Luis A. Florit wrote:
* El 11/04/06 a las 9:58, Charles E Campbell Jr chamullaba:
Luis A. Florit wrote:
I've always had some special highlighting for TeX
files. For example, I have the following syn for "$$":
hi dollars cterm=bold ctermfg=7 ctermbg=4 guifg=white guibg=blue
syn match dollars /\(\$\$\|\\\[\|\\\]\)/
...
But your (and Benji's) solution gives rise to another problem:
If I add containedin=ALL, or containedin=texDocZone, the "$$"
are properly highlighted, but then 80% of the "}" in the
manuscript are highlighted like errors, white over red (??!!).
Another problem that I have (but this one I always had) is that
the highlighting of the "$$" destroys the normal highlighting
of the math zone, and errors appear inside the $$ ... $$.

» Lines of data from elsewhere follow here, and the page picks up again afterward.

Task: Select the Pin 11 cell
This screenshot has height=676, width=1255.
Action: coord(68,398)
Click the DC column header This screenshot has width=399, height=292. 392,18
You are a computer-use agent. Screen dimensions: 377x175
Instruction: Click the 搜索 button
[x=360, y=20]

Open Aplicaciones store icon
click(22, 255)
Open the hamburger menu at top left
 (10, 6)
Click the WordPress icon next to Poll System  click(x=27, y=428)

But I assume it has to do with the contained-contains stuff.
I tried, then:
hi dolares cterm=bold ctermfg=7 ctermbg=4 guifg=white guibg=blue
syn match dolares contained /\(\$\$\|\\\[\|\\\]\)/ containedin=ALL
but, still, the two problems persist: 80% of the "}" are marked
as errors, and the syntax inside the $$ ... $$ is destroyed.
Do you have a suggestion? I really don't get how this works.

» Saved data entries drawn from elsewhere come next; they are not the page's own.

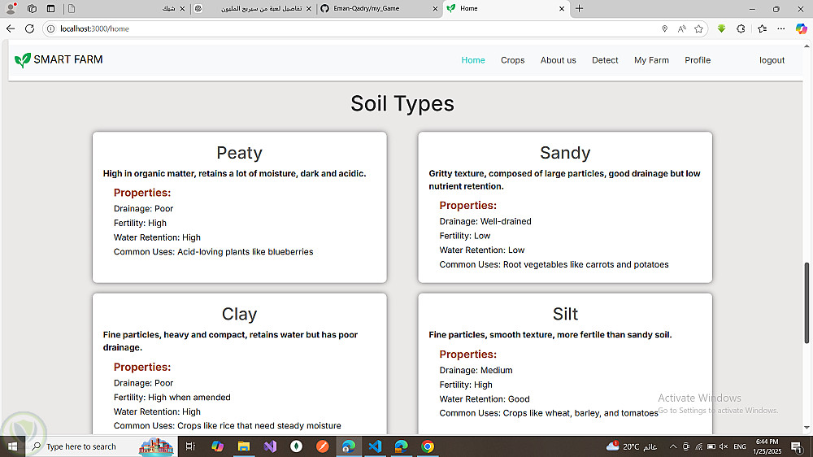Open the Edge Copilot icon in the toolbar
Screen dimensions: 813x457
coord(801,28)
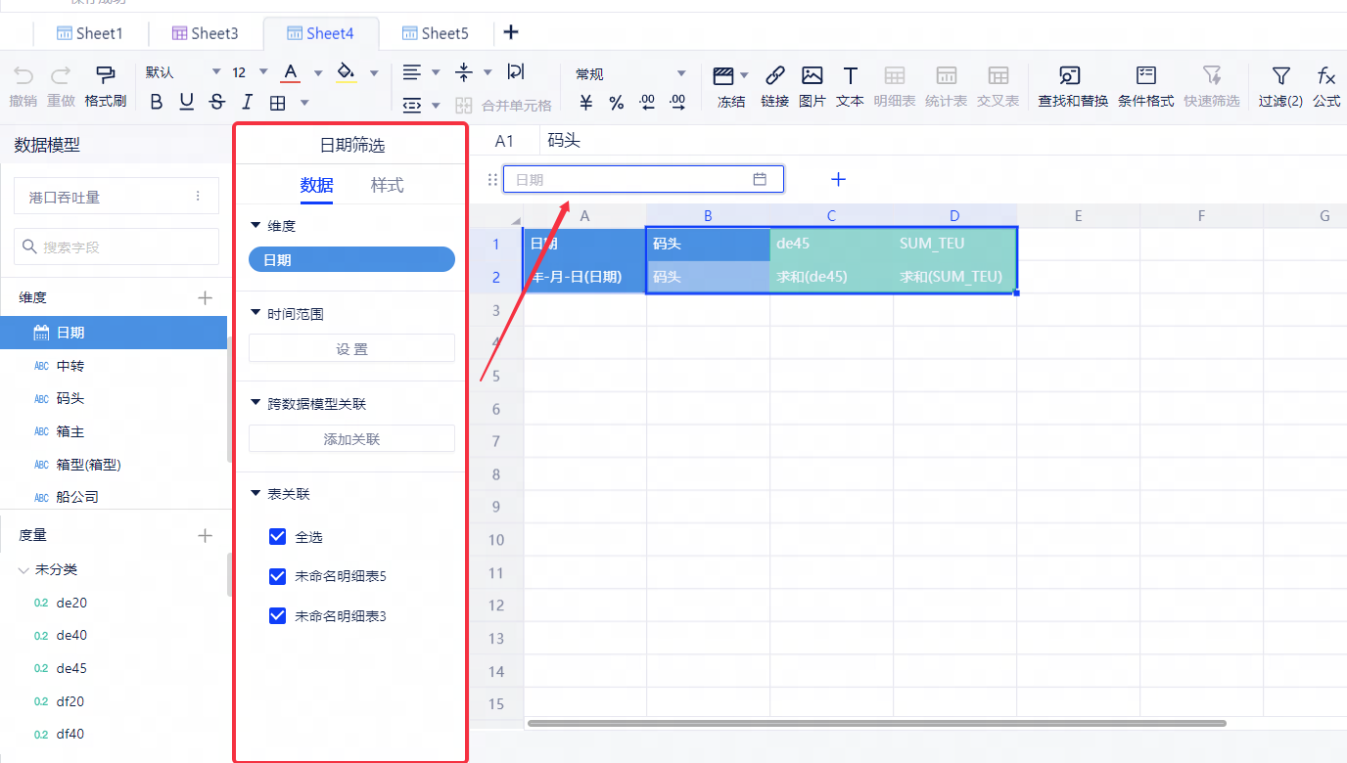Image resolution: width=1347 pixels, height=763 pixels.
Task: Insert an image with 图片 icon
Action: [x=812, y=76]
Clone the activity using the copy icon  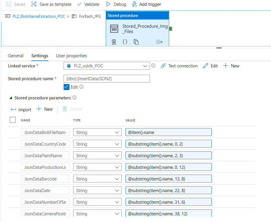[136, 42]
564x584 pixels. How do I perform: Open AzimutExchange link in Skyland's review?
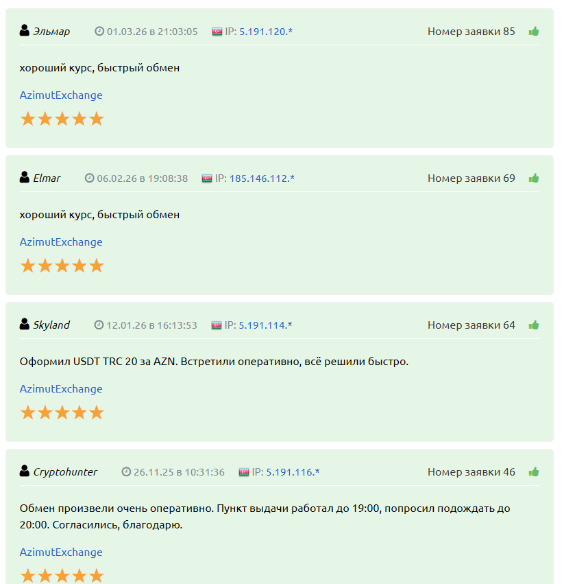click(x=61, y=389)
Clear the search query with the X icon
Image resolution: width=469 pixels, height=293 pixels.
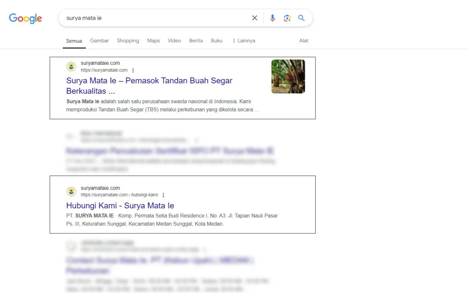tap(254, 18)
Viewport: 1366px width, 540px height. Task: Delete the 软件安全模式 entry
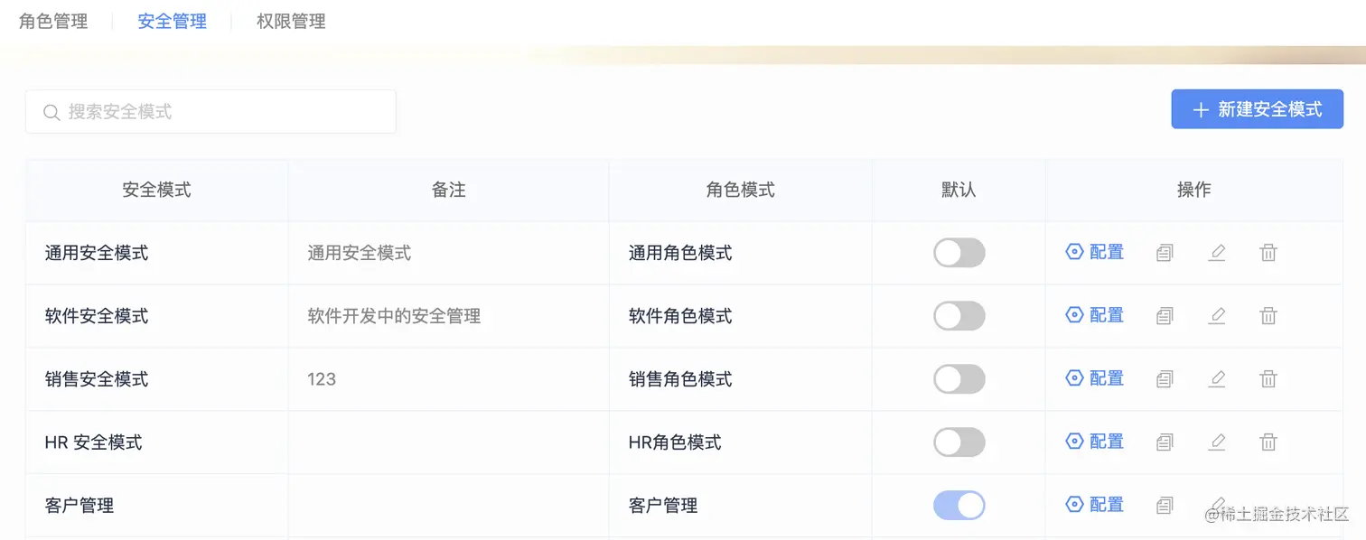pyautogui.click(x=1268, y=316)
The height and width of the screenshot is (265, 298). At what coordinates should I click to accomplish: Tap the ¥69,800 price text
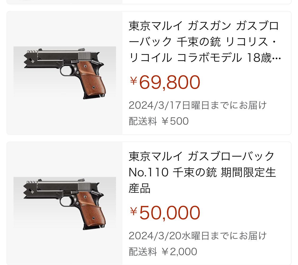(x=164, y=82)
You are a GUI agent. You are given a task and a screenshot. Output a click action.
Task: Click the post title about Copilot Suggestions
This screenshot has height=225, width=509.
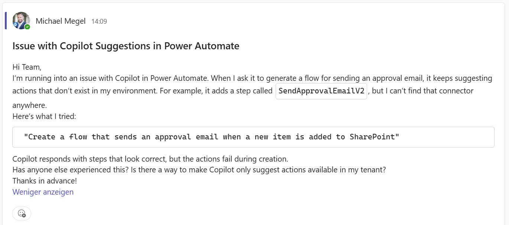[126, 46]
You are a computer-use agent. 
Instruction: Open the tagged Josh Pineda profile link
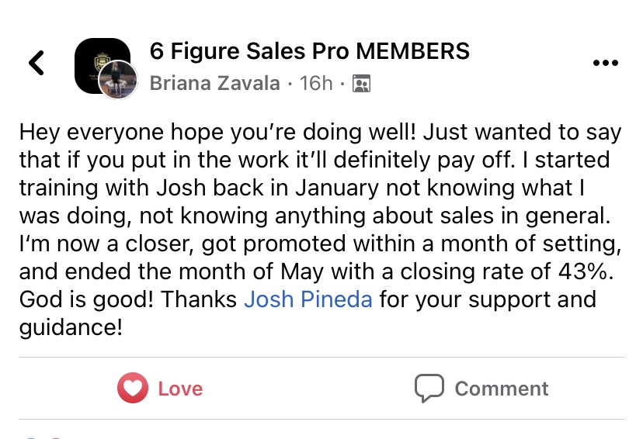(308, 299)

Look into syntax/tex.vim. The $$ ... $$ is recognized as a texMathZoneY
(normally).
Now, your syntax item (dolares) occurs later, so it has priority; hence,
the texMathZoneY
is bypassed by your extra syntax.
What you've wanted is to change the highlighting of $$. Currently, the
texMathZoneY uses
Delimiter for the highlighting of the $$s. Now, I haven't tested this,
but one way to do this is
to overwrite the texMathZoneY:
syn clear texMathZoneY
syn region texMathZoneY matchgroup=Delimiter start="\$\$"

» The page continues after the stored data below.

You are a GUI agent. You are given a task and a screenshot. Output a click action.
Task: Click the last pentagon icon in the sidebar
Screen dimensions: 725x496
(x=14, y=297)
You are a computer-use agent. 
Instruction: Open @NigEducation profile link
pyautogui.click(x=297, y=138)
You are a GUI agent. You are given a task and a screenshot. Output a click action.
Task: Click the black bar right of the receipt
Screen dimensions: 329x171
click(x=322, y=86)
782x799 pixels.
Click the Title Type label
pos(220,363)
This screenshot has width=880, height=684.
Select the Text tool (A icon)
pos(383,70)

matchgroup=Delimiter end="\$\$" end="%stopzone\>" keepend
[EMAIL PROTECTED]
This clears the texMathZoneY and then re-installs it. It does have a
high priority (because its being done
most recently) but I don't think that should be a problem. Now, change
the "Delimiter" to "dolares". Include
your dolares highlighting specification. Finally, put it into
after/syntax/tex.vim (so that it gets loaded after
usual syntax/tex.vim highlighting for ft=tex files). I think that'll do it!